Now-former nurse Melanie Hayes was originally only handed a six-month suspension.
The Nursing and Midwifery Council (NMC) has been ordered to issue a striking-off order against a nurse who described her colleagues as “spear chuckers”.
It comes after now-former nurse Melanie Hayes was only handed a six-month suspension for making several racist slurs against colleagues over a number of years.
The regulator very quickly said it was unhappy with that decision by the panel and decided to refer itself to its own professional regulator, the Professional Standards Authority (PSA).
The high court has now overturned the original sanction and ordered a striking-off order be handed out instead to Ms Hayes.
Deplorable.
According to the report, on her final day as a mental health nurse for Derbyshire Healthcare NHS Foundation Trust in May 2018, Ms. Hayes told coworkers she was glad to be leaving as she preferred working with a “team of white people” followed by several other racial slurs.
This sparked an investigation and several other racist comments were revealed.

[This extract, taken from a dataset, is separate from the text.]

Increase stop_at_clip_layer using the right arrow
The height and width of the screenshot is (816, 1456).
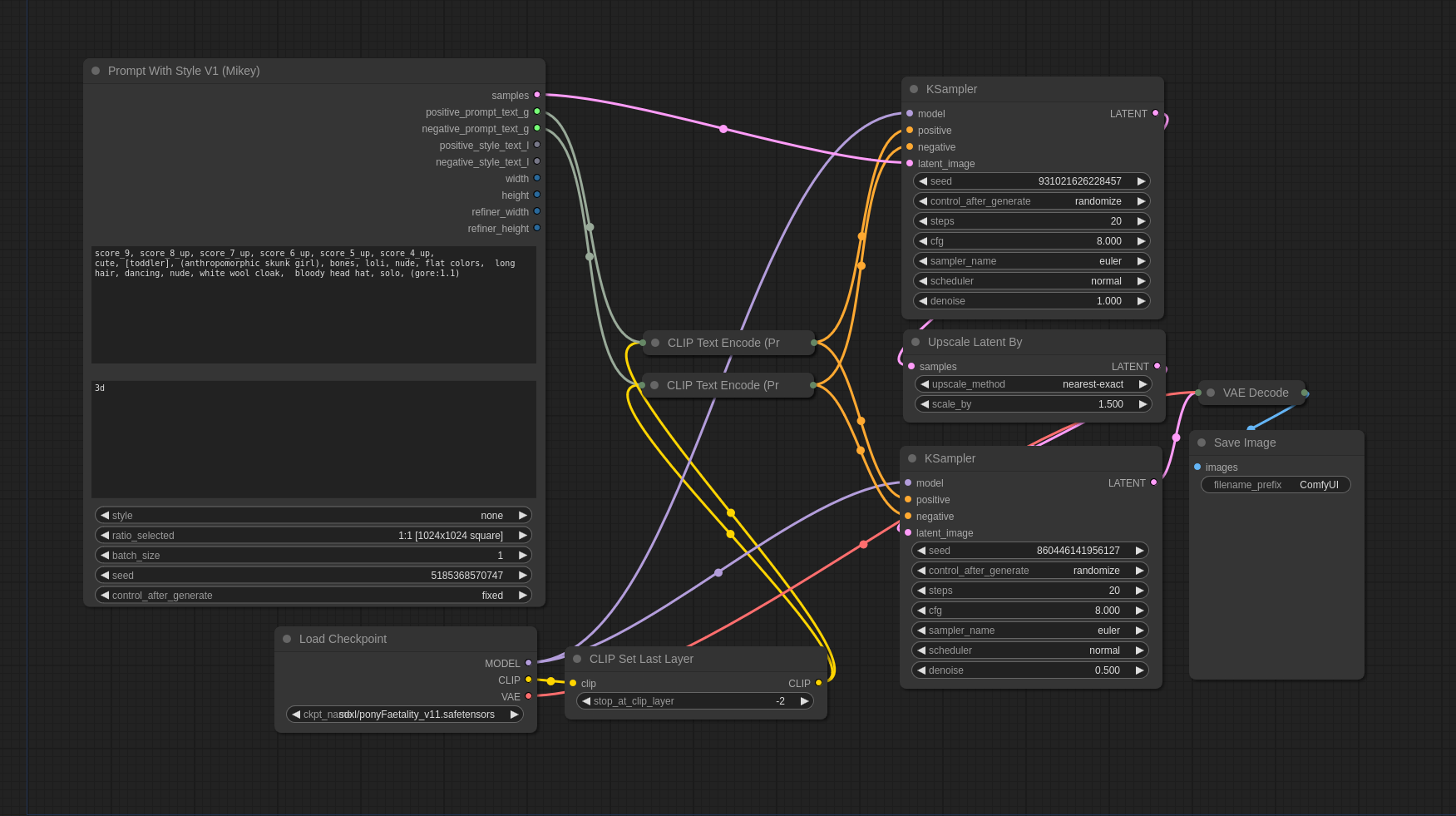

In 2012, while working at the Nottinghamshire NHS Foundation Trust, Ms. Hayes told colleagues she had “had enough of those lazy bastard spear chuckers”.
The original Fitness to Practice panel concluded that “Mrs Hayes’s actions amounted to a serious departure from the standards expected and would be considered deplorable by the public and fellow practitioners.”
They went on to justify a six-month suspension order by adding the “misconduct was difficult to remediate but not impossible”.
A more appropriate outcome.
Responding to the decision Andrea Sutcliffe, Chief Executive and Registrar at the NMC, said: “I’m very sorry that our original decision wasn’t the right one, and I know how much concern that caused.
“I hope people feel reassured that by recognising this and referring our decision to the PSA, we’ve now reached an appropriate outcome, with the High Court deciding that Ms Hayes should be removed from our register.
“We’re absolutely committed to learning from this and making sure that we have suitable guidance and training in place to enable us and our independent Fitness to Practise panels to make the right decisions in cases concerning racism or any other form of discrimination.”